**** EXERCISE MATERIALS

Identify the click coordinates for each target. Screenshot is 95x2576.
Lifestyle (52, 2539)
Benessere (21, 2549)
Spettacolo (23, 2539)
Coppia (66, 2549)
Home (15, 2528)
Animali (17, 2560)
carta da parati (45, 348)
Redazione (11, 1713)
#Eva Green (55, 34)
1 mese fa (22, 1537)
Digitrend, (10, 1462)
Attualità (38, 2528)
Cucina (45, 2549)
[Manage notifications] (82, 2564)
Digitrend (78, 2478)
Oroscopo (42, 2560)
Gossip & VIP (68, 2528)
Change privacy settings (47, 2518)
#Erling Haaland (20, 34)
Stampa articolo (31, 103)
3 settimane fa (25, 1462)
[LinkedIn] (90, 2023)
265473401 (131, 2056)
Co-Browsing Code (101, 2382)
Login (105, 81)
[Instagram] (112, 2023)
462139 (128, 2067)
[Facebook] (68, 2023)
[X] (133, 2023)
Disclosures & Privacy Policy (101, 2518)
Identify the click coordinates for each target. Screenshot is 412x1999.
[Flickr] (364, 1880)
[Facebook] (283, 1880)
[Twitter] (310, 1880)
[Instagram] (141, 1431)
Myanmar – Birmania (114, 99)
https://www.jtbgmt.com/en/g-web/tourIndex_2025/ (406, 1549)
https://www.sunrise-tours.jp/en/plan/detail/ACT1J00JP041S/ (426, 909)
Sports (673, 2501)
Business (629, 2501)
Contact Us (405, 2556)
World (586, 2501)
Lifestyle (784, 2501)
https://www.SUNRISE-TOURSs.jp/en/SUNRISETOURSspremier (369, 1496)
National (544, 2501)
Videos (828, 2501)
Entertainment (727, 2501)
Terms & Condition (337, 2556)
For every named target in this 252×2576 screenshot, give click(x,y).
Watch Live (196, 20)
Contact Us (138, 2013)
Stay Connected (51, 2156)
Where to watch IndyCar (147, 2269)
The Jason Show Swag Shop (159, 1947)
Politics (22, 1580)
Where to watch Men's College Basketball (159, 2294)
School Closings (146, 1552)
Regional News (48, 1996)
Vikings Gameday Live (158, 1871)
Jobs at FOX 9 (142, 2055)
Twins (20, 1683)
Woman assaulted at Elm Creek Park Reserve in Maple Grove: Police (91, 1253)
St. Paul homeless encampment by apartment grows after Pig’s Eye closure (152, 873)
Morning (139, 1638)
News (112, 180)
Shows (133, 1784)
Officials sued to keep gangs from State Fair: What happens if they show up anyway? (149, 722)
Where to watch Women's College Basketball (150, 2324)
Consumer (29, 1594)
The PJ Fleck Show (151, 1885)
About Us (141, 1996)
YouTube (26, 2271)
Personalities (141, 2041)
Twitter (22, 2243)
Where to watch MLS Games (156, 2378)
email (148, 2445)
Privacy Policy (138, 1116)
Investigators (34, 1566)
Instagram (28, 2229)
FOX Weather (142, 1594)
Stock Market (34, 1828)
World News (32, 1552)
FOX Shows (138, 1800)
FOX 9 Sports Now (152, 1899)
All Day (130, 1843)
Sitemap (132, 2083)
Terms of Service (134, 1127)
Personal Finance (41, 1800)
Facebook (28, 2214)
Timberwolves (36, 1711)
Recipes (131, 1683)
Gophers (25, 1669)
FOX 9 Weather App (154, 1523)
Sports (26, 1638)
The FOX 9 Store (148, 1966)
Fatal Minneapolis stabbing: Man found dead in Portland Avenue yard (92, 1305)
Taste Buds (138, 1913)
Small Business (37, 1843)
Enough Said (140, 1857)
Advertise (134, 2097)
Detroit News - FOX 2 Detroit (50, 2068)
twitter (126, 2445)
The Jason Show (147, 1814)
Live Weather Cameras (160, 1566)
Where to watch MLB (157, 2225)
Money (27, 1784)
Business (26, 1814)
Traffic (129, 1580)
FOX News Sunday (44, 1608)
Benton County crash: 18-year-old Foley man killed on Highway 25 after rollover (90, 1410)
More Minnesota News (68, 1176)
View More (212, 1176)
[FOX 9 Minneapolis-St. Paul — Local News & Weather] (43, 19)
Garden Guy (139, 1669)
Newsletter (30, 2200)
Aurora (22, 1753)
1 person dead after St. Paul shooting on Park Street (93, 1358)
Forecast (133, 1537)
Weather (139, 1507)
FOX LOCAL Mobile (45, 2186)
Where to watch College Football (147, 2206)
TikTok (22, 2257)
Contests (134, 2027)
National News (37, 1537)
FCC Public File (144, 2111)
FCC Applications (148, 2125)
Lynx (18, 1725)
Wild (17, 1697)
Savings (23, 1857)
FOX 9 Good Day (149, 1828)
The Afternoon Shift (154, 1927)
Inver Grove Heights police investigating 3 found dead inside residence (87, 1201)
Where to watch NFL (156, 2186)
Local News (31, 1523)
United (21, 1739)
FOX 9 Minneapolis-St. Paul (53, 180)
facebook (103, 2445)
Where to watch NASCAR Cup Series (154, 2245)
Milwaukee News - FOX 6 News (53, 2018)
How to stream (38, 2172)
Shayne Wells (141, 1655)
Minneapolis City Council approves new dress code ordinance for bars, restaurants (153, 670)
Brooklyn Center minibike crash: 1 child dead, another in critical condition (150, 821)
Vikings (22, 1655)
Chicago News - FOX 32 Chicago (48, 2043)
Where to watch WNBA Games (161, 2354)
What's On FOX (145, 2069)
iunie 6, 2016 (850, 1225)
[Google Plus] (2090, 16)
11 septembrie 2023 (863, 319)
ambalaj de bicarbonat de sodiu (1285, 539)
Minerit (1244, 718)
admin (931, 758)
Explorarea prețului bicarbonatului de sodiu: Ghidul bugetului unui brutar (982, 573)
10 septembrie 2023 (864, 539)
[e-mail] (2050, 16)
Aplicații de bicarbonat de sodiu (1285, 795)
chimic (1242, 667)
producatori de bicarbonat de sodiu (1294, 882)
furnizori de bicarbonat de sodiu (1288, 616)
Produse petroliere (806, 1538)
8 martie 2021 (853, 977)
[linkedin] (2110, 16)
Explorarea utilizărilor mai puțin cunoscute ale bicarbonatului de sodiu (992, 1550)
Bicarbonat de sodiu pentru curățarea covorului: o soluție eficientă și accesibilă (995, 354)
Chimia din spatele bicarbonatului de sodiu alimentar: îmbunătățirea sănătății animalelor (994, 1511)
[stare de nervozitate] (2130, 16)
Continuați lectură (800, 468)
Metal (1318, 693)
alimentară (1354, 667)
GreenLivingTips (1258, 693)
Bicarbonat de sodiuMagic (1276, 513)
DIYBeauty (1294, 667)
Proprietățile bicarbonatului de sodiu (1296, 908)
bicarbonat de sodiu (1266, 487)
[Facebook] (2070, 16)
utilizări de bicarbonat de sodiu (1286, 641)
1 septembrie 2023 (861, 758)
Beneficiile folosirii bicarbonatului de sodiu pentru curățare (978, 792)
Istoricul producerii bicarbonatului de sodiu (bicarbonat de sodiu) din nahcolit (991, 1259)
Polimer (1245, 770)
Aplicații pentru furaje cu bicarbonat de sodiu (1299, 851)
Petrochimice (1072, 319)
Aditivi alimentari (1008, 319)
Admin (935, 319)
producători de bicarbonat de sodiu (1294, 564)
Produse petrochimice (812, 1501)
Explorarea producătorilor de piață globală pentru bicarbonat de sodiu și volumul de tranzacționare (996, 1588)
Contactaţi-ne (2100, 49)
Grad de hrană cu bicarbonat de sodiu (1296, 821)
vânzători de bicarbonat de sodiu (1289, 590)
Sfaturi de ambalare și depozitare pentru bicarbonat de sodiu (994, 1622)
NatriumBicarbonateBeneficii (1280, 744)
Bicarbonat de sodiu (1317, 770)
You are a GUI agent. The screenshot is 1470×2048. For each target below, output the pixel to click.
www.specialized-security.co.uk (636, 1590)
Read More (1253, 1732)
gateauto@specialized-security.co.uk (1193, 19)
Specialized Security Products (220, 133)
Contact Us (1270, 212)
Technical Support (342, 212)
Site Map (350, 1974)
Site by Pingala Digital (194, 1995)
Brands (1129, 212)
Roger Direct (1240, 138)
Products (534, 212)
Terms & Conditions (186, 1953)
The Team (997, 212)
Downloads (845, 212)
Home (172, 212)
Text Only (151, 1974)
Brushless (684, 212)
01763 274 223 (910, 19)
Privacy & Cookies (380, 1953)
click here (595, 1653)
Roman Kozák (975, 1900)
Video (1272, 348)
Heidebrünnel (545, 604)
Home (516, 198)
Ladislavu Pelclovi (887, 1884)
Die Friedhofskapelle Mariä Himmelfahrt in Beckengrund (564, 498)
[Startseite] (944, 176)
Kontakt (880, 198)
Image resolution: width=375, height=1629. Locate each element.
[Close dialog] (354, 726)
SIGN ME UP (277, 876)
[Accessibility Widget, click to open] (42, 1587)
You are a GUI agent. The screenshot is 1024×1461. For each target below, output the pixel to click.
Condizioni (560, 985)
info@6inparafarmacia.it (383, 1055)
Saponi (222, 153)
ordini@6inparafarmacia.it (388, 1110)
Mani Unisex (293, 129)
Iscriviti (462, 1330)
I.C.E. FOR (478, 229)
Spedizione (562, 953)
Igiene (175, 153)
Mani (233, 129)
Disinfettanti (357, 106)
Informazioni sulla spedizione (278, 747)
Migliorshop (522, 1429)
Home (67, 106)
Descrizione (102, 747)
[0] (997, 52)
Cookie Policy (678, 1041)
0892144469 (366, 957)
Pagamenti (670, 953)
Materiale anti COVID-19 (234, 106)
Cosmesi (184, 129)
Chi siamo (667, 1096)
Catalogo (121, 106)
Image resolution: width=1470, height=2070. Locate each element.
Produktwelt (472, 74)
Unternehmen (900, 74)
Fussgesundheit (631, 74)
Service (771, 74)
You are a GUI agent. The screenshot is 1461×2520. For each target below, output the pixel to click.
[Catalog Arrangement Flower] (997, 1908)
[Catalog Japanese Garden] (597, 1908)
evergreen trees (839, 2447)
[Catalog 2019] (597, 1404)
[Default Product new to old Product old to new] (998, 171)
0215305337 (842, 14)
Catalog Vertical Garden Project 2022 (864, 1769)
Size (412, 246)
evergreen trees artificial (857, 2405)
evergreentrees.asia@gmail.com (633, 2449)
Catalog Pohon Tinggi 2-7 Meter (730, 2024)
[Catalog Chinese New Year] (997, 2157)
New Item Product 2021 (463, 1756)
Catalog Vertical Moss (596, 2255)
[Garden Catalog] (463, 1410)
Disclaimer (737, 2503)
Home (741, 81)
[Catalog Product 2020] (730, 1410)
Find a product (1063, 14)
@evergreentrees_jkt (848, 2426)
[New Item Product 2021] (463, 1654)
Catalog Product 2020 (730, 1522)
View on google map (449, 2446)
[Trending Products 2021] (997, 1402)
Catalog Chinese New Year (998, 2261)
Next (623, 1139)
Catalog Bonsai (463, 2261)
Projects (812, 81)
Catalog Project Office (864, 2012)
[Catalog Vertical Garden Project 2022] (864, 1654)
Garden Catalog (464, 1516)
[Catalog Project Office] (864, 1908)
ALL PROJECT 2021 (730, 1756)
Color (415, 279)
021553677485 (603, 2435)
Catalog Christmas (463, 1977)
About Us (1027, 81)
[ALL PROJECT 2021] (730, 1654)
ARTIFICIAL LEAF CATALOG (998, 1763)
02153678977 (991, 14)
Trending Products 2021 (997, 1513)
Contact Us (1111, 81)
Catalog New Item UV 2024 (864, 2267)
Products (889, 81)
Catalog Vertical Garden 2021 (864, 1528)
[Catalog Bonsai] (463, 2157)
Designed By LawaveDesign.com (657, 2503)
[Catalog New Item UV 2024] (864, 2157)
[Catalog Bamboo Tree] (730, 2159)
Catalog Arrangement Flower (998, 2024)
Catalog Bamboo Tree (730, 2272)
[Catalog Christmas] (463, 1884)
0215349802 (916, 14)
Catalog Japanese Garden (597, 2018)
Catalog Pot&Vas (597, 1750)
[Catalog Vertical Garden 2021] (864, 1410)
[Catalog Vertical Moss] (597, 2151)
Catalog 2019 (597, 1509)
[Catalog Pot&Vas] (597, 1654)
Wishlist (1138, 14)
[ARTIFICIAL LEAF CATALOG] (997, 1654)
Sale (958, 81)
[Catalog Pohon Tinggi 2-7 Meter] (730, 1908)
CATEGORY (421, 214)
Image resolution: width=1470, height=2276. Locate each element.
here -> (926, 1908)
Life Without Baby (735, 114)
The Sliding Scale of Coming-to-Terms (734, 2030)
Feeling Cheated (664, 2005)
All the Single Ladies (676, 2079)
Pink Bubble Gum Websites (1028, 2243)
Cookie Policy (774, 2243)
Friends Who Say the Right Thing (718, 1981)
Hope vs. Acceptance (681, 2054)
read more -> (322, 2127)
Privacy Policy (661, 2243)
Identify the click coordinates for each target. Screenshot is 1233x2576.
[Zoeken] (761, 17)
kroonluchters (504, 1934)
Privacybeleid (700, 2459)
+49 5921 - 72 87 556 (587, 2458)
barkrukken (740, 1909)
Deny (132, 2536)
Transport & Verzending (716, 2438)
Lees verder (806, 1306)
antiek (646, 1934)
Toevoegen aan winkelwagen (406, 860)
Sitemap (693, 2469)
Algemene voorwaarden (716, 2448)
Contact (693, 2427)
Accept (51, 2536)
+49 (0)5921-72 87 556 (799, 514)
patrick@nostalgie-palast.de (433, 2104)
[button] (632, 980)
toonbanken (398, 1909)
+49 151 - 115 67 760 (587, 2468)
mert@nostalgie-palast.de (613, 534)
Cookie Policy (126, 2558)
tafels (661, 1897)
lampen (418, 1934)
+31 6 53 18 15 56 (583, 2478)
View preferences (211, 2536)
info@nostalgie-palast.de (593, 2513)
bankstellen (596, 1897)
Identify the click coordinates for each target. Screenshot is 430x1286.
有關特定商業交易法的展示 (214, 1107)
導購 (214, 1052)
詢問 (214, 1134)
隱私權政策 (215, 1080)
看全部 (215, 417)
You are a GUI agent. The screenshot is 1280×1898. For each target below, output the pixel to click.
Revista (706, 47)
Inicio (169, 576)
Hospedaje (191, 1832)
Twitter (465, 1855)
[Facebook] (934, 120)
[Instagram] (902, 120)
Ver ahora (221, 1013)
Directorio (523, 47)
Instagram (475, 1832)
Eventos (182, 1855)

********

WORK INSTRUCTIONS >>
Each line above that holds the string "Games" should be copied and shown.

TASK OUTPUT >>
Where to watch MLS Games (156, 2378)
Where to watch WNBA Games (161, 2354)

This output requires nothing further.